© 2008 Karen Van Fossan
I haven't had a really good pet peeve for ten years. Maybe twenty. It's been a long time since I've let myself get full-scale annoyed by other people. Mostly, I just bumble along, getting annoyed with myself. But lately, that old annoyance is creeping back.
List of current pet peeves:
1) The rampant, free-flowing use of the term Founding Father.
OK. I guess I have only one pet peeve to date.
And before we go any further, don't get me wrong. I have been graciously hosted by the Father of Bluegrass Music in North Dakota. I've had my picture taken next to Mister Shelterbelt of the Great Plains' tree. Though I've never met the Fathers of Perfumery, Canadian Rodeo, Modern Sabre Fencing, the Yellow School Bus, Fourth Generation Warfare, or the Compact Disc, the Internet assures me their contributions have bordered on the extreme.
Honestly though. No matter what I'm told, I've always been pretty sure that history was (and is) full of women. Still, do I know who my mothers are? Not very many.
So, in case you're as pet-peevish as I am, I'll invite you to play a short game. Founding Moms. The object: Guess who said what and when. Are you ready?
1. The rights of the individual should be the primary object of all governments.
A) Franklin Delano Roosevelt in 1939.
B) Abraham Lincoln in 1860.
C) Mercy Otis Warren in 1805.
2. How long shall the fair daughters of Africa be compelled to bury their minds and talents beneath a load of iron pots and kettles?

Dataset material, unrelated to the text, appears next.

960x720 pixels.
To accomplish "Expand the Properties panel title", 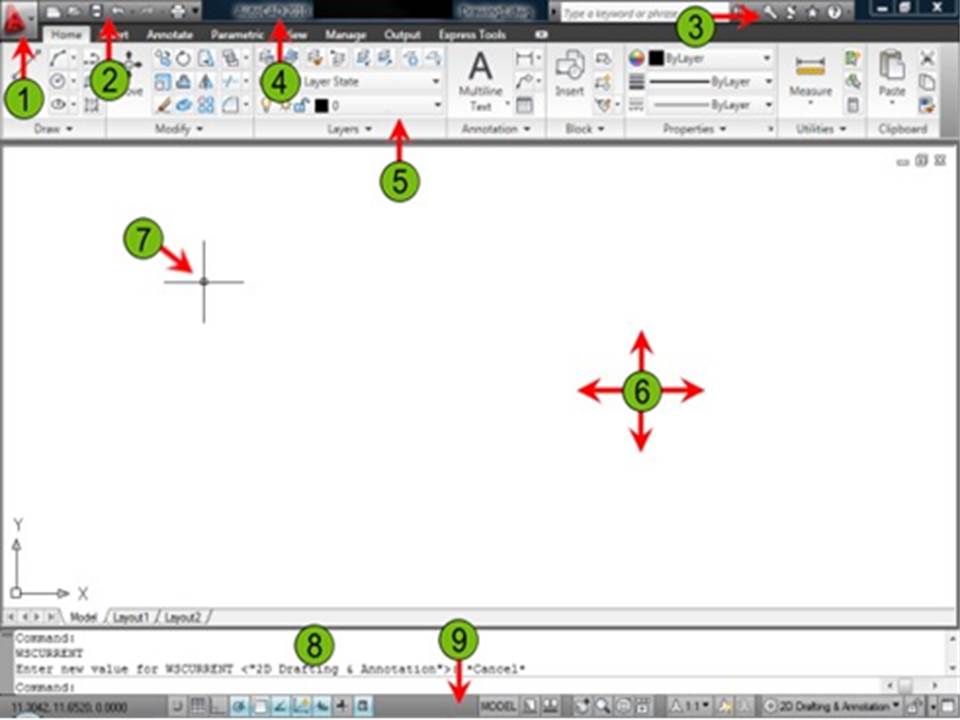I will [694, 129].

A) Martin Luther King Jr. in 1968.
B) W. E. B. DuBois in 1909.
C) Maria W. Stewart in 1831.
3. Wall Street owns the country. It is no longer a government of the people, by the people, and for the people, but a government of Wall Street, by Wall Street, and for Wall Street.

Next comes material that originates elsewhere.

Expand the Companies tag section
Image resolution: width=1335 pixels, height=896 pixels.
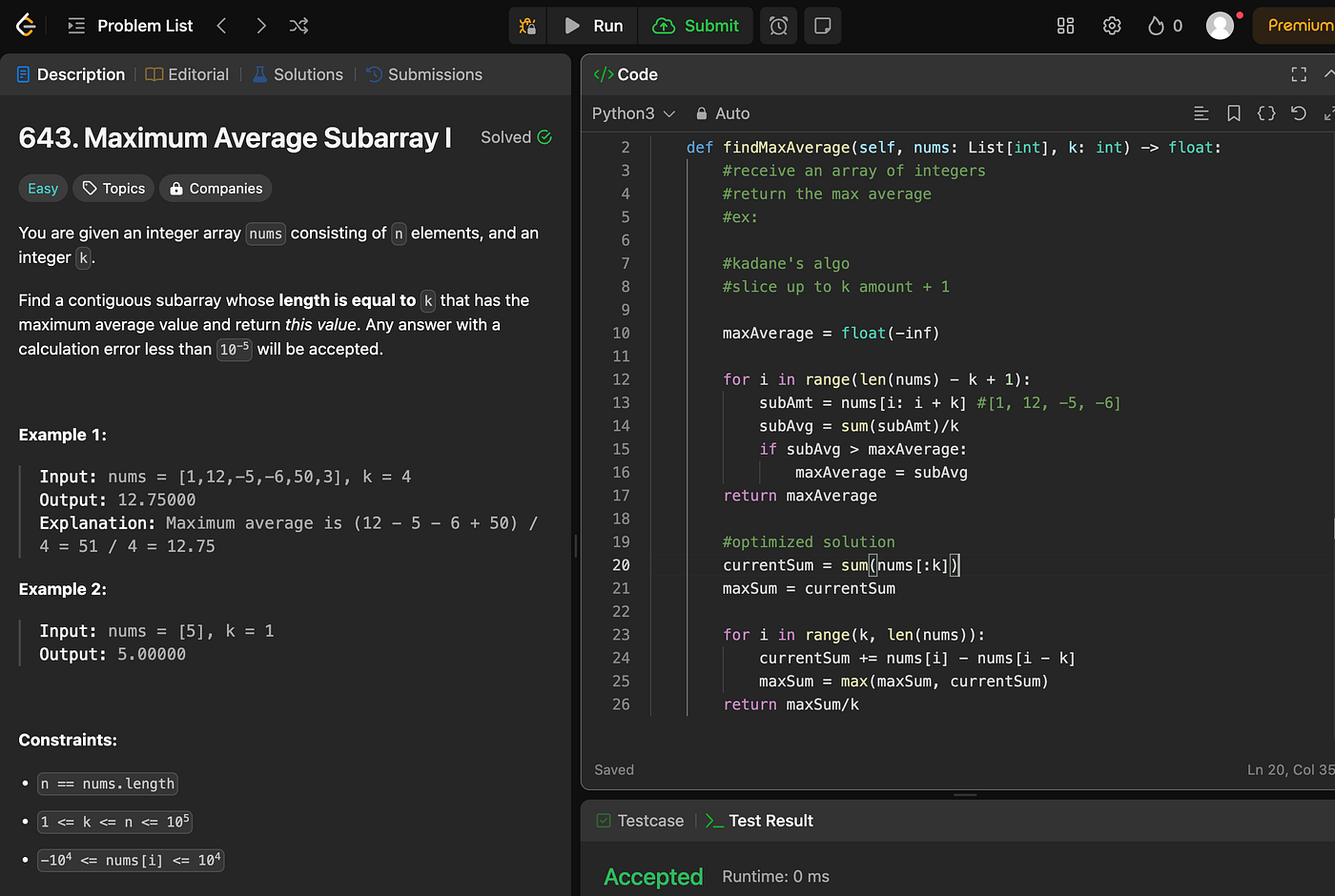coord(216,189)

A) Paul Wellstone in 2000.
B) William Jennings Bryan in 1908.
C) Mary Elizabeth Lease in 1890.
4. Establishing lasting peace is the work of education; all politics can do is keep us out of war.
A) Erik Erikson in 1969.
B) Jean Piaget in 1955.
C) Maria Montessori in 1949.
5. I want to be remembered as the person who helped us restore faith in ourselves.
A) Barack Obama in 2008.
B) Gordon Brown in 2007.
C) Wilma Mankiller in 1993.
Doesn't it feel good to have some Moms?
I'll admit, Founding Parents isn't catchy. It's only true.